Terry Pattar: That's really interesting. And I think, especially in relation to one of the things you mentioned earlier, which is that from what you saw at INR, there was a huge reliance and regular use of open- source information. And that was really the bulk of what they were doing. And I wanted to touch on that, because that's one of the issues that you and Matt raised in the article, which was one of those kinds of existential threats. I mean, you mentioned three existential threats in the article. And one of those was around, I guess, in the round, all three really were around not using open- source information effectively. So how would you see this? If there was kind of parallel organization was created, which would be, I guess, more agile in the way it would deal with information. But would it really have that focus on open- source exclusively or would you see it doing other things?

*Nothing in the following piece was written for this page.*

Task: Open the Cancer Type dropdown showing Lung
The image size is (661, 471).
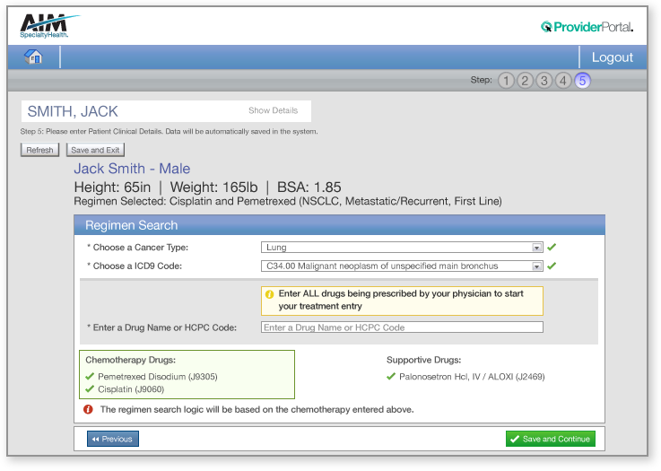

Ellen E. McCarthy: I can answer this question and your last question, perhaps a little better. Because I'll tell you, what I saw was because our content was not being as integrated with policy, as I think it could be, that was a delivery problem. And also could be a people problem. It's hard to go to somebody and tell them what they don't want to hear. I'll tell you, at IRN our analysts are particularly good at that because we have a long tradition of being the naysayers, of being the folks who come in and potentially take a different view on things. And again, I think it's because we're small and we stay very focused in our area. But the other big issue I noticed from my time at INR was because there is these open- source data sources and information sources, Bellingcat, for example. If the policy maker is not getting the intelligence information that is providing them the foundation for whatever policy they're going to, they're going to go someplace else, or they may just not like what it is the intelligence community has to provide and go someplace where they do like what they're seeing. That may be based on bad data and bad Tradecraft standards, but actually provides them the information they need or want, that fills the narrative that they're trying to communicate and implement. And so in some ways we have this competitive capability within the IC. Certainly I saw it at INR. So if we are developing this perspective on a problem, and there are 5 million other sources that the policy maker can leverage, now how do you fix that? Now we're just one of many sources, and 30 years in the intelligence community, I know that many, many times my bosses have not used the information that I had provided, and my consumer hasn't. But now it's just so much more pervasive than it was back in the 1980s. There's just so much more out there. And unless the IC can get its arms around that, and really incorporate it into its workflow, I think we're going to be constantly running behind the eight ball.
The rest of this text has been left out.